I strongly agree with the above messages, especially Chris Dent's last 
message which I was going to quote.  However, I  found myself saying 
Exactly, Exactly, Exactly to all the lines :) so I guess that I'll just 
spare the clutter.    (02)

*1* KWD LOCATION: I think that we are in agreement that the keywords should 
be the first line of the email.    (03)

*2* KWD ENVELOPE: I was tempted to agree with Murray's suggestion that the 
envelope for the keywords should be more complex then [], because of the 
argument that some emails might be html based.  However, I think that 
everyone on this list mostly uses text, and I see that one of my messages 
which had some bold text (which I assume needs html), came out looking like 
plain text in the ba-ohs archives.  So, as long as parsing is not a 
problem, which it looks like it won't be, I say that using square brackets 
around the keywords is fine.    (04)

*3* KWD FORMAT: We need to agree on some sort of word separation standard 
for keywords.  The above thread has contained the following formats: 
FooBar, Foo_Bar, Foo-Bar.  I don't have much of a preference, but I think 
that either the first or the second is better.  The undescored version 
Foo_Bar seemes to be the most readable.    (05)

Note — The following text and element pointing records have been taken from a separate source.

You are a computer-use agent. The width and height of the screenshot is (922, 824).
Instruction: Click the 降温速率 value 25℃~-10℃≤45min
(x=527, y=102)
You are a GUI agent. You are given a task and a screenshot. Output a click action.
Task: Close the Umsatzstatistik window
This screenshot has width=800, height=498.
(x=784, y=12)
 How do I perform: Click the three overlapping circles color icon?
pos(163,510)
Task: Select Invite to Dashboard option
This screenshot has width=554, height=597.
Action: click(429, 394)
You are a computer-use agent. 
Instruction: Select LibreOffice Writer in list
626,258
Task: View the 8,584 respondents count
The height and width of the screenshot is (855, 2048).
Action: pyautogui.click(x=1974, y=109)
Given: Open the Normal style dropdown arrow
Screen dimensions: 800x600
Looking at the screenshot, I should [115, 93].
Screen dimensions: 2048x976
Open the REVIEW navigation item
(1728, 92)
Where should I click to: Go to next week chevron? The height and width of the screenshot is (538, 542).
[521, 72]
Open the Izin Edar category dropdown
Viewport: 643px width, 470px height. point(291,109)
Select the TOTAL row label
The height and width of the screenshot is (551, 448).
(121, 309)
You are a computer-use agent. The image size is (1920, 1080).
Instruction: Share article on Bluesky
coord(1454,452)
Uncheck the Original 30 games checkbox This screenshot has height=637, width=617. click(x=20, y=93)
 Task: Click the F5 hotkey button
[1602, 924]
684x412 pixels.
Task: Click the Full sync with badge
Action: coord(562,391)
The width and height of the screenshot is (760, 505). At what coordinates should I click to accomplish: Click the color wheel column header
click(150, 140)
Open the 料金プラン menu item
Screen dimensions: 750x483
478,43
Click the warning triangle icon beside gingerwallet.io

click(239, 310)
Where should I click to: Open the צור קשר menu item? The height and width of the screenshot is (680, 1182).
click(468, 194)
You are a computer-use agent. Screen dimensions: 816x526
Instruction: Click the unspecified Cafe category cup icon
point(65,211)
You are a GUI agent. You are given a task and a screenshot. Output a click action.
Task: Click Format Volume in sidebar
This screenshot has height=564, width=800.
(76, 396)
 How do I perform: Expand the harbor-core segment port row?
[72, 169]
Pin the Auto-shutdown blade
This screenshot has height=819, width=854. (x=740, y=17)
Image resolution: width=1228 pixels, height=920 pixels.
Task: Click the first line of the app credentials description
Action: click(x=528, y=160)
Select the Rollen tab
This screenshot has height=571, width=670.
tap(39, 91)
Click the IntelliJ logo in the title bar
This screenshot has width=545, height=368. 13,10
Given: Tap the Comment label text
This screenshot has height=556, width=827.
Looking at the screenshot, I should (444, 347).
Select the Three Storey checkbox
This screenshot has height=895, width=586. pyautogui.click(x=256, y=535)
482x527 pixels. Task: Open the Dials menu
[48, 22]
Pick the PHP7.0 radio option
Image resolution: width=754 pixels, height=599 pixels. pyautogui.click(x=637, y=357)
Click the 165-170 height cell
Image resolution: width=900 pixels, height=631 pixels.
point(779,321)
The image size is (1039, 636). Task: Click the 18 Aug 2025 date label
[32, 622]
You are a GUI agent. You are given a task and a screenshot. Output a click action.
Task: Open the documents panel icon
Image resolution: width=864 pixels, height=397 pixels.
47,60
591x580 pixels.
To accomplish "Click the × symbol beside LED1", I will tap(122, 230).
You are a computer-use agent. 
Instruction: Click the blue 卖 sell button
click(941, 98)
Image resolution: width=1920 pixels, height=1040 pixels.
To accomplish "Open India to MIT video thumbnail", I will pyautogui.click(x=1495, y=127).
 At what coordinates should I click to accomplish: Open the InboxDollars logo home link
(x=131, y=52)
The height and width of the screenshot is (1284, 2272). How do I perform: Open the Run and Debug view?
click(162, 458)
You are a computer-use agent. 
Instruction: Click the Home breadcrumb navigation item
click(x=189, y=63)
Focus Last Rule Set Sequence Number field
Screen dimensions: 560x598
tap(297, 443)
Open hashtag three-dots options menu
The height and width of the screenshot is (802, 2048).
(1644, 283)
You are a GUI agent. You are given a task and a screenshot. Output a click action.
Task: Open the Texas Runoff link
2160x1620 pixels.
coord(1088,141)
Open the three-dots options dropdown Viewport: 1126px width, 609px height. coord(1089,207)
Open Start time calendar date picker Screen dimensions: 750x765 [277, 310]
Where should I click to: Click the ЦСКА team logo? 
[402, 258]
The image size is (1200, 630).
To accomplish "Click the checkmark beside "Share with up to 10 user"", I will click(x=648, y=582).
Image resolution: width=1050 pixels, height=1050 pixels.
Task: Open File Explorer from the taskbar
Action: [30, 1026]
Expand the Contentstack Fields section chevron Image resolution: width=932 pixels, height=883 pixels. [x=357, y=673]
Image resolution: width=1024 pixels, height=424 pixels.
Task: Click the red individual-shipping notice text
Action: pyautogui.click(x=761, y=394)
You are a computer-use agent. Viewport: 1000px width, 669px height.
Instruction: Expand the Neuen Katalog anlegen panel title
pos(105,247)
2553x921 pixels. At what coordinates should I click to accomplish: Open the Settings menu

*4* KWD SELECTION: In message #126 Eric suggests that we take the time to 
come up with a list of keywords.  We could do this, but first I think that 
we might experiment with comming up with a minimal set of basic keywords, 
and then having every new keyword automatically added to the DB.    (06)

*4.1* BASIC KEYWORDS: I think that as a group we should come up with a 
minimal set of three or four keywords that would give a general type to the 
message.  For instance, I am thinking that messages which announce a new 
type of software should be given the Software_Announce, or SA, (or some 
variation) keyword.  The thing is that about 1/3 of the root messages (not 
the followups) posted to this group announce software, and it would be nice 
to be able to filter those out from the general discussion.  Other basic 
keywords might include Document_Announce, Conference_Announce, 
Fun_Announce, and Seeking_Software.    (07)

In theory there should be one basic keyword per message.  The purpose of 
these keywords is to provide an intermediate level of specification between 
the current thread structure, and the fine grain keyboarding to be 
discussed next.  I envison using archives of messages aggregated by these 
keywords to queries of "I just saw some cool software mentioned recently, 
but I don't remember what it was".    (08)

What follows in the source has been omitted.